One thing that all guides unanimously agree upon is that to maximise the chances of reaching the top one must be in a good state of physical fitness. Whilst completing a recent questionnaire for my annual medical I had to tick the box for the lowest level of physical activity, unfortunately my short walk between the train station and the office is about as active as I get these days. Given the horrible chesty cold that I’ve been suffering from since boxing day I had decided to wait until the New Year to start my training programme but faced with the prospect of having to complete my annual self appraisal, exercise seemed like the least painful option. I ventured into the back garden armed with a 16kg kettle-bell. The plan was to perform 12 kettle-bell swings then 12 burpees, pyramiding down 11 of each, 10 of each etc. The kettle-bell swings felt good, straight back, strong breathing all going well…. The Burpee was a different matter a squat press followed by a star jump the sort of no-equipment exercised loved by school gym teachers. After the 10th Burpee my heart was pounding and my lungs were busting. I had to stop. Maybe I had been too ambitious? Perhaps a short jog would be a better start? After about a mile of slow jogging I felt equally unwell and headed for home. Well, I knew this wasn’t going to be easy, there’s plenty of work to do over the coming months. It’s going to be an uphill struggle!

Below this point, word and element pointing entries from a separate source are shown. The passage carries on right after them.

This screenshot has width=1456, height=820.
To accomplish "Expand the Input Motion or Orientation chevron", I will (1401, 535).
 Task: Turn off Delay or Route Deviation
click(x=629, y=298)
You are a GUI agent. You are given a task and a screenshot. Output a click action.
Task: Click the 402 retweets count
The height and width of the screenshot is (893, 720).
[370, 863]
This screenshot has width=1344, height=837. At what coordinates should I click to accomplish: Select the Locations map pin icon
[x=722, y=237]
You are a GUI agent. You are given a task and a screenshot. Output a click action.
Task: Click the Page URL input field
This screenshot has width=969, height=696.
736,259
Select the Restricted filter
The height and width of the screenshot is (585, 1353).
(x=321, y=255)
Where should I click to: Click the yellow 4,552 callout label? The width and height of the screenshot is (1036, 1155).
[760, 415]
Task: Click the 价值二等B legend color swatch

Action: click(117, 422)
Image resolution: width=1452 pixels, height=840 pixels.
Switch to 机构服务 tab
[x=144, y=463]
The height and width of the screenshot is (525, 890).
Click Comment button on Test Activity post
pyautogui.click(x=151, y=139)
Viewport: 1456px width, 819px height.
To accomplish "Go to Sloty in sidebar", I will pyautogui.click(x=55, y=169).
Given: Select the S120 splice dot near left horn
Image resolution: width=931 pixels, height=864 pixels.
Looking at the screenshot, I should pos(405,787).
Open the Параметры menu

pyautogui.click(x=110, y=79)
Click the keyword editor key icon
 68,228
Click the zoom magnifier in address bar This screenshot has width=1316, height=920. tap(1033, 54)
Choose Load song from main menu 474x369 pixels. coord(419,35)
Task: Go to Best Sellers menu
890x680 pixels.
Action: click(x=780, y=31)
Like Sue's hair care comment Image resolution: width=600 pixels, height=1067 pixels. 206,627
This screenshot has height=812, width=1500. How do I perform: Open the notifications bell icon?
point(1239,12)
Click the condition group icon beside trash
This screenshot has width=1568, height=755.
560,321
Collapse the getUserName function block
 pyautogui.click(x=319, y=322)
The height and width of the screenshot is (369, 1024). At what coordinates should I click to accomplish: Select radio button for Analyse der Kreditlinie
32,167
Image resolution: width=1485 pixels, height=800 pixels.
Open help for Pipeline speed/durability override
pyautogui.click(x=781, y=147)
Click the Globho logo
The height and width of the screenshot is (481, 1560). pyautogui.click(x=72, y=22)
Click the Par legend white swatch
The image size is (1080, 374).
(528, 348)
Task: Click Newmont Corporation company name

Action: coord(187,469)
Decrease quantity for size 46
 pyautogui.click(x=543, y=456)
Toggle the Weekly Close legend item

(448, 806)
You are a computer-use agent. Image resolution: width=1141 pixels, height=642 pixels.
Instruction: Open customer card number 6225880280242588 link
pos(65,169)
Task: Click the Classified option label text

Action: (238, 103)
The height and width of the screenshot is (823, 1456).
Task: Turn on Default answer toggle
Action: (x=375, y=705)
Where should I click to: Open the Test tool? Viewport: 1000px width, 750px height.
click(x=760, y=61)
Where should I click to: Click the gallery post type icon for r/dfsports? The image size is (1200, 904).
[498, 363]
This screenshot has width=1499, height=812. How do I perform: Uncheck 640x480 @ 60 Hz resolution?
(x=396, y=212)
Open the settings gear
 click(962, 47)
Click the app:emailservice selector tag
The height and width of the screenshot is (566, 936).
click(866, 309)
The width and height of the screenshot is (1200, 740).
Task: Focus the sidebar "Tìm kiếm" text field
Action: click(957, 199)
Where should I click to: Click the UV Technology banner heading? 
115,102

It seems like the very first decision to make is to choose a route up the mountain. Not all the agencies offer all the routes so it makes sense to choose the route first.
There appears to be five approved routes up Kilimanjaro; Marangu, Machame, Umbwe, Rongai and Lemosho with one route, Mweka being reserved for descending.
There are two main reasons cited why climbers fail to reach the summit. Firstly exhaustion from lack of fitness and secondly the development of AMS (Acute Mountain Sickness) or altitude sickness. The choice of route seems critical in minimising the the chances of developing AMS with the shorter trails leaving the body less time to aclimatise to the altitude.
The Marangu “Coca-Cola trail” is the oldest and probably the most popular trail, it’s also the only trail to offer sleeping huts as accommodation and has a reputation for being one of the easiest climbs. However, it’s also the shortest route with many agencies offering a five day (four night) climb.
The Machame “Whisky trail” is regarded as the most enjoyable route it typically takes six to eight days and whilst being a more challenging climb has higher success rates than the Merangu route possibly as the longer time taken on this trail allows climbers to acclimatise better.
The Umbwe trail takes five to six days but has the reputation of being the hardest of all the climbs and is also the least popular of the routes. Maybe not a good trail to start with?
The Rongai trail approaches from the North (near the Kenyan border) this trail takes five to six days and typically has a third of the traffic of the Merangu or Machame routes.
The Lemosho trail approaches from the west of the mountain and typically takes six to eight days to complete fewer agencies cover this route but the longer time taken on this trail gives climbers one of the best chances of success.
It’s the 27th of December 2012, I’ve just finished a fantastic meal of cold turkey with bubble and squeak and waved goodbye to my parents, the last of our Christmas visitors. Thoughts now turn to the New Year and the crazy conversation I had with my good friend David Klein in a London pub several weeks ago. David is keen to climb mount Kilimanjaro next year, the last time he asked whether I was interested was the day before my annual medical was due. I was going to seek a qualified medical opinion as to whether I was (or could be) fit and healthy enough to take on such a mountain. I have gone as far as purchasing a book describing the particulars of planning a Kilimanjaro trip. Whilst many people assume that climbing Kilimanjaro is a simple feat (almost everyone seems to know someone who has recently achieved success) the book suggests that on average 10 people a year loose their lives whilst attempting the climb.